Unknown-2I really wish I was able to tell you that I loved this book. That it was as good as the first two entries in its trilogy, Red Rising and Golden Son. I wish I was going to sit here and tell you to run out and read this RIGHT NOW, to put everything else aside, and to get lost in the world of Reaper and Sevro for a while. But I’m not able to do that. Sorry.

Yes, you should definitely read this if you read and loved the first two.


There’s just something missing from this one that was alive and vibrant in the other two.

Maybe it was all of the battle details. Tidbits about ships and brigs and defending the bridge, that were painstakingly researched, and maybe just explained to great a detail. (translation: THEY WERE BORING).

Maybe it was all of the Roman lingo that I simply just couldn’t keep track of. I kept flipping to the cast of characters and to the map at the beginning, hoping that there was another page that maybe I had missed. One that might explain just what in the hell was going on in parts of this book. Was the problem due to the fact that I had read each of these books when they came out, and that I had simply forgotten huge chunks of important names, places, and facts? Or was it that there were simply TOO MANY names, places, and facts to remember?

Maybe it was the fact that Pierce Brown is now a bit of a superstar in the book world and doesn’t have anybody around him telling him NO. Seriously, there is actually a scene in this book where a Gold named Felicia is brutally murdered, and in response, Darrow says, “Bye, Felicia.” COMMENCE EYE ROLLING.

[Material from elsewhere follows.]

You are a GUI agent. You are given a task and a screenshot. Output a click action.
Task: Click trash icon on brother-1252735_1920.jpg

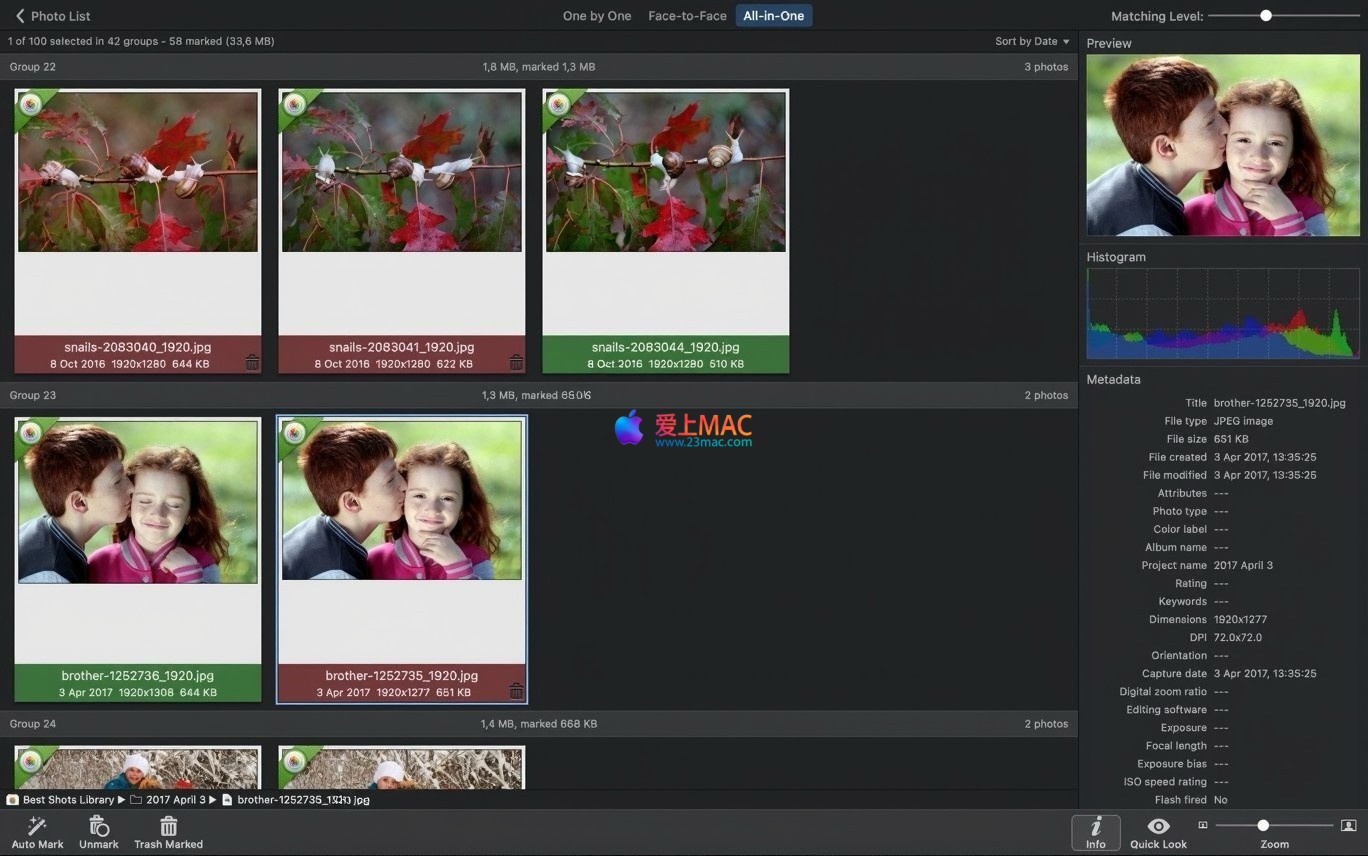tap(516, 691)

Maybe it was just the underlying feeling of dread that any character that you may have any attachment to could be killed for no reason at any time. Like a Joss Whedon movie, this gets exhausting after a time. I only have so many fucks to give.

But I think what it mostly was is that I got tired of Reaper telling me things instead of showing AND PROVING things to me. The first two books were so filled with Reaper and his friends DOING things, that all of the talking in this last book simply pissed me off.

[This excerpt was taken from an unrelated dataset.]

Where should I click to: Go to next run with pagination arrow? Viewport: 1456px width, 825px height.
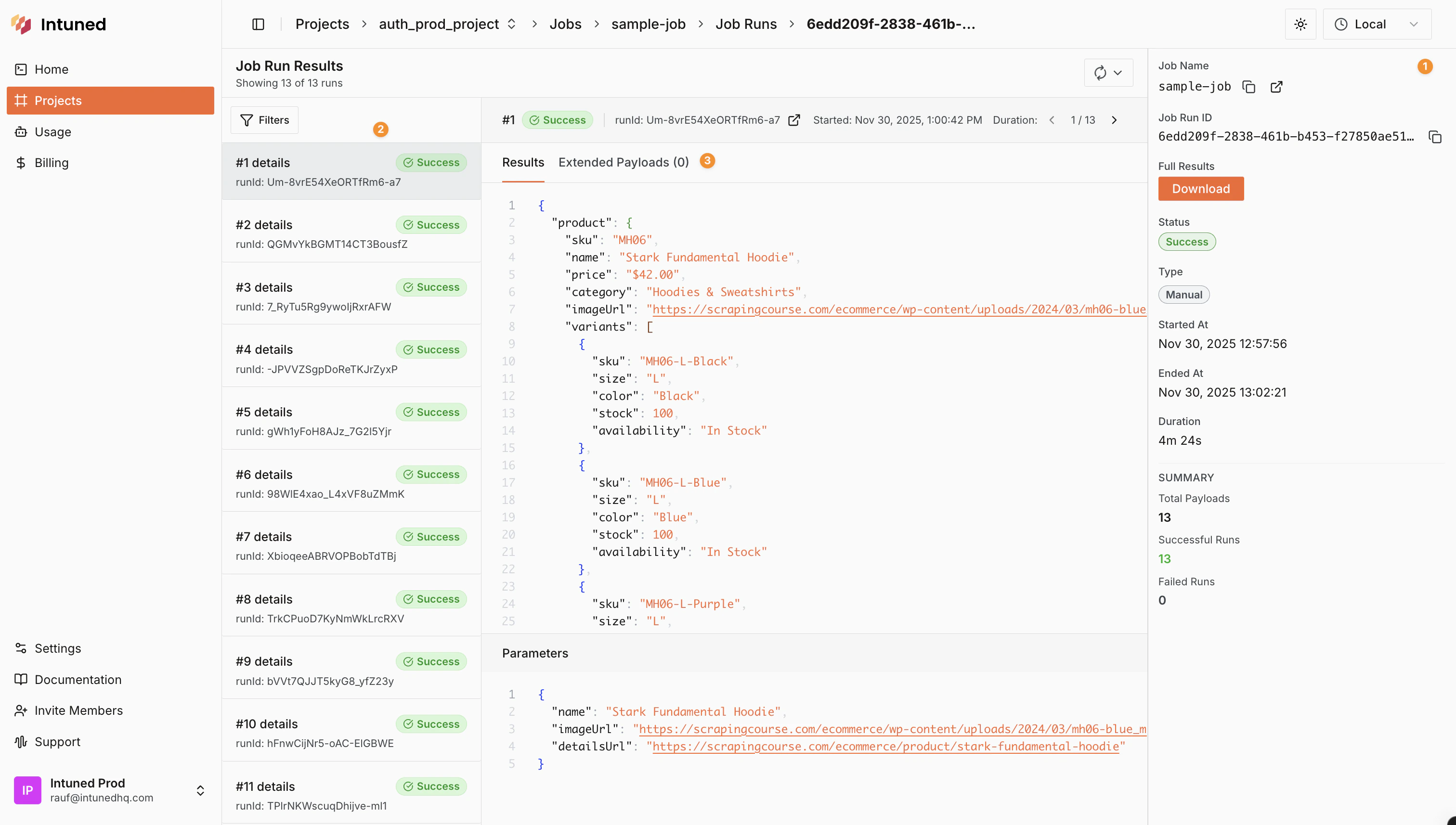pos(1114,119)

But yes, you should read it. Because Pierce Brown really is a superstar. And he can write. Some of the new characters were exciting and fun to read about. Some of the new locations (the ice land of the Valkyries) were just amazing to imagine. And there were passages that really just blew me away with their beauty.

They call me the Morning Star. That star by which griffin-riders and travelers navigate the wastes in the dark months of winter. The last star that disappears when daylight returns in the spring.

That’s kind of nice, in the middle of all of the ugly parts. And there are plenty of songs, poems, and speeches just as lovely. Like Darrow’s speech to his army before a huge battle:

In mine, in space, in city and sky, we have lived our lives in fear. Fear of death. Fear of pain. Today, fear only that we fail. We cannot. We stand upon the edge of darkness holding the lone torch left to man. That torch will not go out. Not while I draw breath. Not while your hearts beat in your chests. Not while our ships yet have menace in them. Let others dream. Let others sing. We chosen few are the fire of our people…We are not Red, not Blue or Gold or Gray or Obsidian. We are humanity. We are the tide. And today we reclaim the lives that have been stolen from us. We build the future we were promised…Guard your hearts. Guard your friends. Follow me through this evil night, and I promise you morning waits on the other side. Until then, break the chains!

Hell, I’d follow him in to battle after a St. Crispin’s day speech like that.


I’ve read that Brown is putting together another trilogy about the same world. I’ll definitely read it, but am grateful for a rest. I hope the books are about Sevro, maybe years in the future, training a bunch of his kids to become Howlers. I’d read those books.